You can block this traffic from internal to out in your network
you can use ACL to block it:
check this exemple for icmp: https://community.cisco.com/t5/switching/acl-for-icmp/td-p/1053521
check this exemple for ntp: https://community.cisco.com/t5/routing/restrict-ntp-access/td-p/861842
ICMP is very dangerous for DDoS or DoS: A distributed-denial-of-service, or DDoS, attack is the bombardment of simultaneous data requests to a central server. The attacker generates these requests from multiple compromised systems.
In doing so, the attacker hopes to exhaust the target’s Internet bandwidth and RAM. The ultimate goal is to crash the target’s system and disrupt its business.
NTP: In summary, the attack is based on processing NTP Mode 7 requests from NTP clients that may elicit huge responses. While the requests are small (for example, in case of Mode 7, the request is only 8 bytes long), the response can grow up to 5,500 times that size due to amplification.

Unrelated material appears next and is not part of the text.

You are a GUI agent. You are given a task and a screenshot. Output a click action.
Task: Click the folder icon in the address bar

All of this vulnerabilities can crash your router requesting lot of RAM, CPU and BANDWIDTH.
If you have a NTP Service configured on your router and you dont tunning it, maybe you has a vulnerability.

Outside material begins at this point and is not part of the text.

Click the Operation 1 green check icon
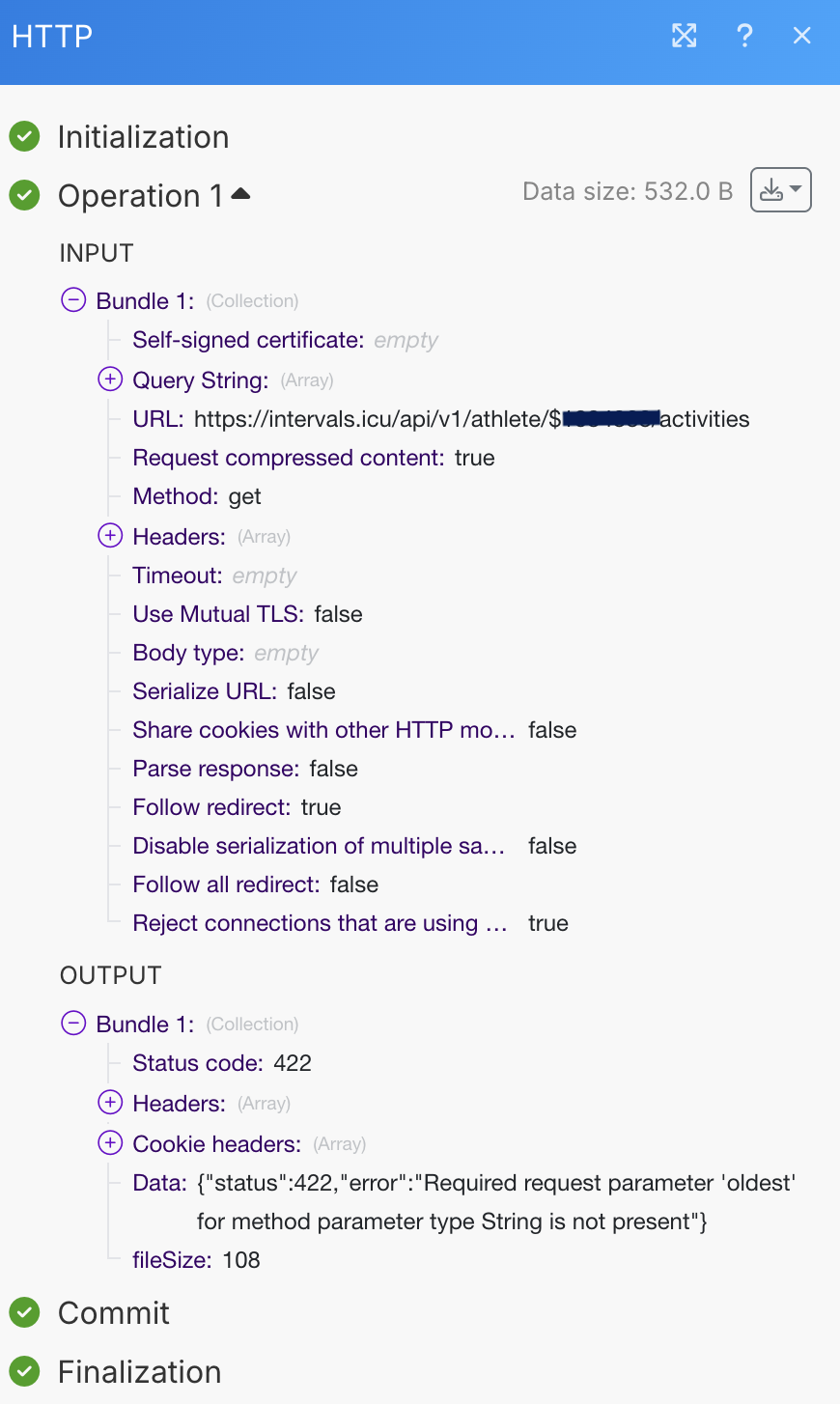(x=24, y=196)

If you have any interface UP/UP allowed to external (internet), you can receive a DoS or DDoS attack.
Hi Jaderson Pessoa ,
Thanks for the update .
I have checked the same vulnerabilities in cisco portal but coudn't found this CVE ID'S are hitting the running IOS .There are lot of vulnerabilities are present in the current running ver except the mentioned CVE ID.
can you please clarify the same.
as i said, if you have this services configured without any parameter, you have a possible problem.